REPUBLIC OF THE PHILIPPINES, PETITIONER, VS. JORGE CASTILLO, SOFIA SOLIS-ACHACOSA, ALIPIO FERNANDEZ, SR., EMILIANA FERNANDEZ, CASIMERA FERNANDEZ, CONCEPCION FERNANDEZ, JUANA GALVAN, ESTELA CORPUZ FERNANDEZ, GERMANA SUAREZ, AND BENJAMIN FERNANDEZ, RESPONDENTS.

D E C I S I O N

Hernando, J.:

Challenged in this Petition for Review on Certiorari[1] is the February 27, 2009 Decision[2] of the Court of Appeals (CA) in CA-G.R. CV No. 84618, which reversed and set aside the July 6, 2004 Decision[3] of the Regional Trial Court (RTC), Branch 44 of Dagupan City, in Civil Case No. D-5217, ordering the lower court to conduct a trial for the determination of just compensation with the aid of commissioners and further proceedings in accordance with Rule 67 of the Rules of Court and applicable jurisprudence.

The Antecedents

On September 5, 1980, the Solicitor General, acting in behalf of petitioner Republic of the Philippines (RP), filed a Complaint for Expropriation,[4] which was docketed as Civil Case No. D-5217, before the Court of First Instance (now RTC) of Dagupan City against respondents Jorge Castillo (Jorge), Sofia Solis­Achacoso (Sofia), Alipio Fernandez, Sr. (Alipio), Emiliana Fernandez, Casimera Fernandez, Concepcion Fernandez, Benjamin Fernandez (Benjamin), Juana Galvan (Juana), Estela Corpuz Fernandez (Estela) and Germana Suarez, who are co-owners of the subject property located in Dagupan City with an area of 11,585 square meters (sqm).

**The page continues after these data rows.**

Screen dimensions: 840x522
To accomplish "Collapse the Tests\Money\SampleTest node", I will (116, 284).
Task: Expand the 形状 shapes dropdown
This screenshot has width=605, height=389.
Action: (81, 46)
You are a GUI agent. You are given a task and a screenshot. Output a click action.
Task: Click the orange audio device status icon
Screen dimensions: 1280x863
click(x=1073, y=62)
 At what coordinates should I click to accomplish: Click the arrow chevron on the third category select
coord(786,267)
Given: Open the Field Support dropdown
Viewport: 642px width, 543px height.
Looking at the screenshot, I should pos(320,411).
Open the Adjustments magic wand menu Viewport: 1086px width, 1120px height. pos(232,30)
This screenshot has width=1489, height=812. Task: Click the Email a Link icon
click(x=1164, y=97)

On October 15, 1980, respondents Sofia and Alipio filed an Appearance and Manifestation[5] stating that Sofia’s share in the subject property is Lot No. 4509 covered by Transfer Certificate of Title (TCT) No. 7989 with an area of 204.490 sqm while Alipio’s share is likewise Lot No. 4509 covered by the same TCT with an area of 102.245 sqm. Both Sofia and Alipio opposed the valuation made by petitioner RP because it was based on the 1974 tax declaration and not on the current fair market value for the year 1980 when the Complaint for expropriation was filed.

On November 15, 1980, respondents Benjamin and Estela filed their Answer[6] conceding that petitioner RP has sovereign political power and authority to condemn private property for public use but denying that petitioner RP had possession of the subject property with the right to continue possession thereof. They further averred that under Presidential Decree (P.D.) No. 76, the basis for computing just compensation of private property shall be the current and fair market value declared by the owner.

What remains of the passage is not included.